Por Jeanyne Garcia*
Lars von Trier sambou na cara da sociedade ao abordar dois temas (ainda) tabus: sexo e prazer feminino, ah e claro na verdade uma extensão do último, o estado doentio da busca por este mesmo prazer. Joe conta sua história a um desconhecido que a encontrou jogada em um beco depois de uma surra. Um terço do filme se passa no quarto insosso de seu salvador. Na verdade achei muito interessante o diálogo entre aqueles dois improváveis confidentes: um sessentão que não havia jamais feito sexo e uma mulher no fim dos trinta com um currículo incontável de amantes.
Esta semana rolou na net um protesto chamado “eu não mereço ser estuprada” como forma de reação aos vergonhosos 65% de pessoas que responderam na pesquisa do IPEA que uma mulher com roupas curtas está pedindo para ser abusada. Vou fazer um mea culpa porque eu já fiz parte desta maioria. Eu já olhei com desconfiança quando alguém me contava ou quando lia uma notícia sobre estupro e a primeira coisa que pensava era: ah mas ela tava de saia, não? Como se isto nos colocasse um neon de “foda-me” e o cara ficasse impedido de se conter. Tá mas e o que que tem a ver o cu com as calças (ou a falta delas)?
Ninfomaníaca beira o pornô, mas eu digo beira porque a história é tão densa e cheia de mensagens sutis que somente um adolescente iria enxergar como puro sexo. Joe é a própria luxúria negada a toda mulher direita e mãe de família. Joe fez exatamente aquilo que se espera dos homens, mas ao contrário de receber aprovação da sociedade, o seu comportamento é considerado como doença. A personagem carrega em doses iguais tanto a culpa como o desejo, tanto a revolta como o arrependimento, tanto o prazer como a dor. Através de alguém que busca compreendê-la, vai abrindo-se dividida em capítulos, sendo encorajada por analogias que ligam o sexo a algo tão banal como o papel de um anzol na pescaria. Ela confia, ele lhe dá motivos para tal, e quando já está completamente entregue ao cansaço e absolvida de seus desvios, eis que seu protetor entra sorrateiramente pela cama. Trazia o membro semi duro pronto para estuprá-la: mas qual era o problema, se ela já tinha transado com tantos?
(Lars Von Trier)
O corpo feminino ainda é visto como algo material, algo que pode ser vendido, comprado, invadido. O corpo da mulher ainda é visto como público. As pessoas podem julgar, podem fazer cantadas, passar a mão, encoxar no metrô. As pessoas não, os homens. E apesar de termos no Brasil uma relação aberta com a sexualidade, digamos que olhando melhor, esta parece um tanto bizarra. Porque corpo feminino está em tudo: no clip do skank, na propaganda de cerveja, na revista de moda… mas apesar disto, ele ainda é fetichizado. O corpo da mulher é de todos, menos dela mesma. Pensamentos de que a mulher pelas roupas que veste “atrai” o abuso sexual transferindo toda a culpa para a vítima, de que seu comportamento na cama legitima que seja chamada de puta, são reflexos claros do quão disfuncional é a nossa sociedade (e nisto incluímos não só homens, mas mulheres com discurso machista que o reproduzem sem tê-lo consciência). A maldição de Joe nada mais é do que a inexatidão em enquadrá-la entre uma figura da clássica vagabunda ou a da doente viciada em sexo, pela falta de pênis, porque se o tivesse seria a sua busca por prazer considerada ninfomania?

MATERIAL FORNECIDO
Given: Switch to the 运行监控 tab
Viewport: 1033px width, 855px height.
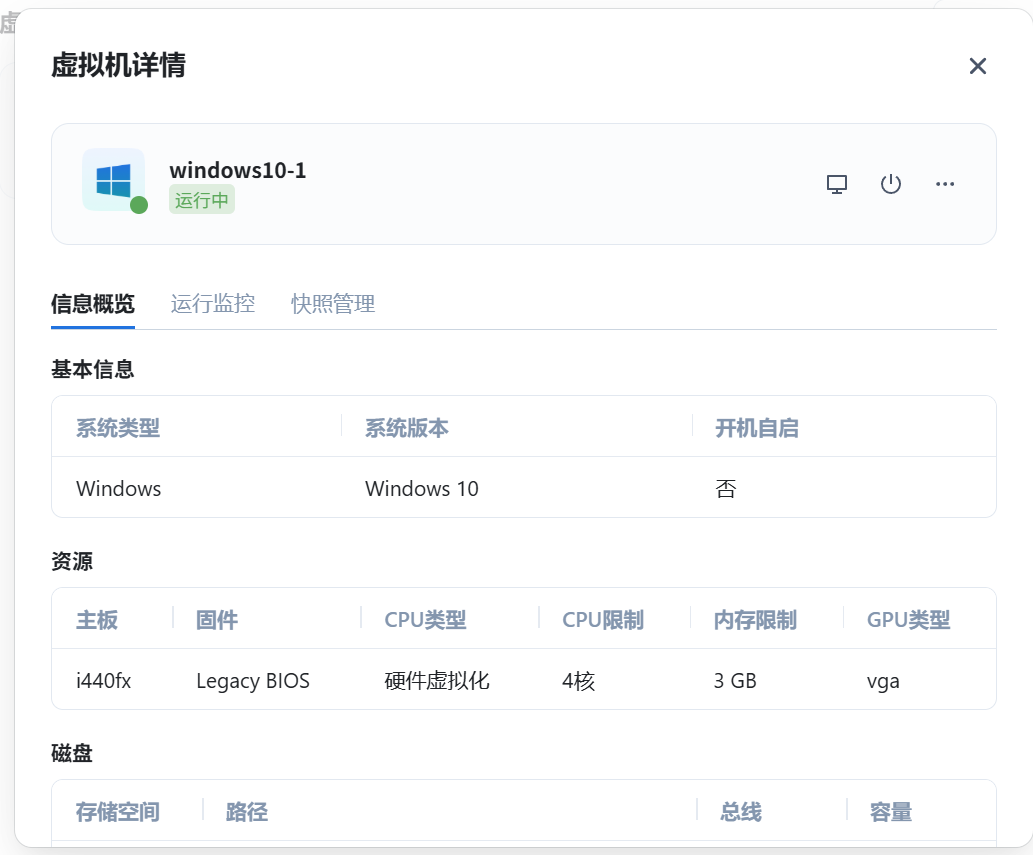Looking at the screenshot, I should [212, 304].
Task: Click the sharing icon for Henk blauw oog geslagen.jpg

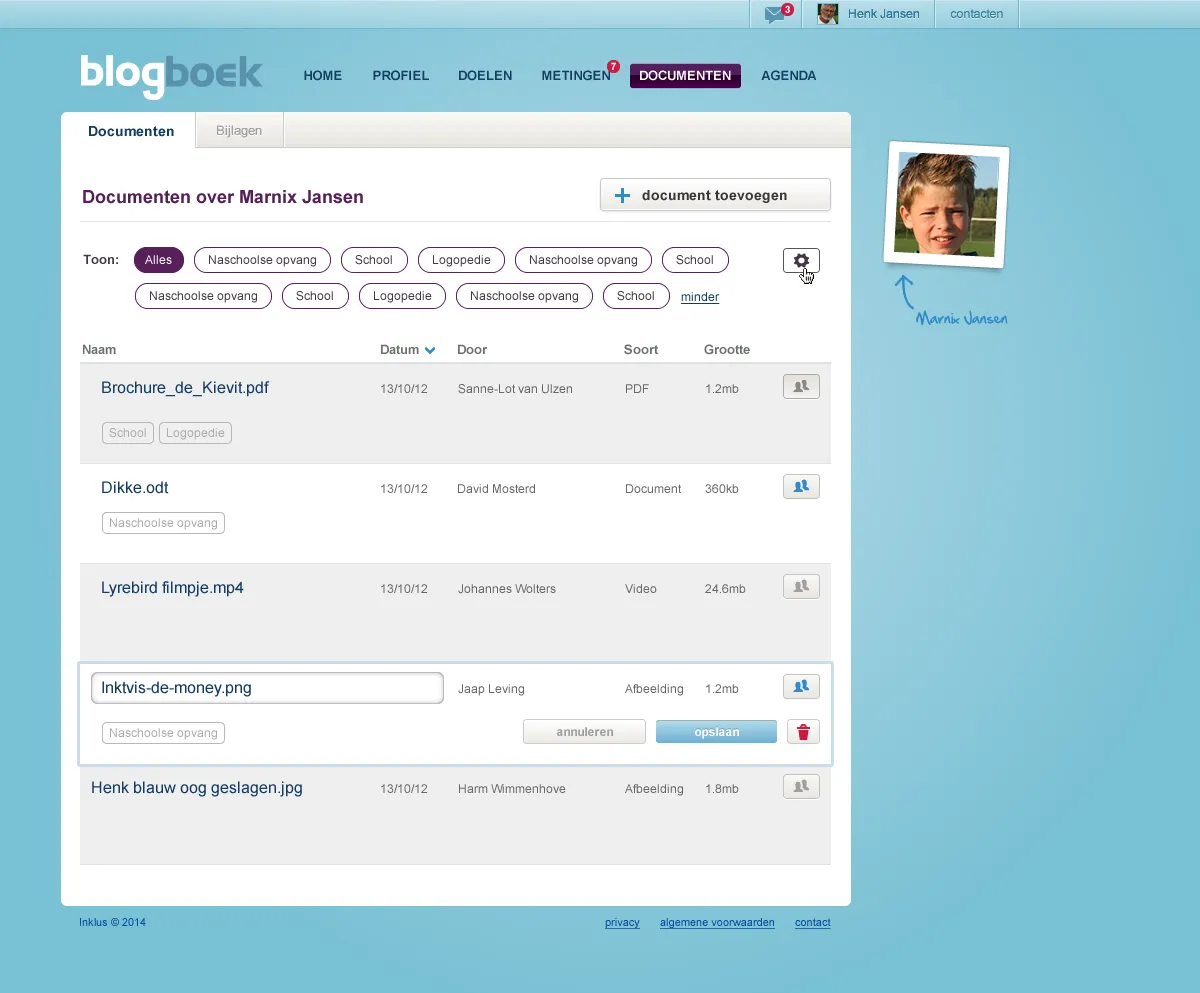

INSTRUÇÕES
1. Indique se cada afirmação abaixo está de acordo com o artigo sobre Ninfomaníaca. Responda sim ou não e cite literalmente as palavras do artigo que decidem a questão.
(a) Joe conta sua história a um desconhecido que a encontrou em um beco.
(b) Metade do filme se passa no quarto do salvador de Joe.
(c) Na pesquisa do IPEA mencionada, 65% das pessoas responderam que uma mulher com roupas curtas está pedindo para ser abusada.
2. Transcreva do artigo sobre Ninfomaníaca o trecho que começa em "Por Jeanyne Garcia*" e vai até "incontável de amantes.", inclusive.
A listagem não é necessária para nenhuma das tarefas.

RESPOSTAS NUMERADAS
1.
(a) Sim: "Joe conta sua história a um desconhecido que a encontrou jogada em um beco depois de uma surra."
(b) Não: "Um terço do filme se passa no quarto insosso de seu salvador."
(c) Sim: "vergonhosos 65% de pessoas que responderam na pesquisa do IPEA que uma mulher com roupas curtas está pedindo para ser abusada"

2.
Por Jeanyne Garcia*
Lars von Trier sambou na cara da sociedade ao abordar dois temas (ainda) tabus: sexo e prazer feminino, ah e claro na verdade uma extensão do último, o estado doentio da busca por este mesmo prazer. Joe conta sua história a um desconhecido que a encontrou jogada em um beco depois de uma surra. Um terço do filme se passa no quarto insosso de seu salvador. Na verdade achei muito interessante o diálogo entre aqueles dois improváveis confidentes: um sessentão que não havia jamais feito sexo e uma mulher no fim dos trinta com um currículo incontável de amantes.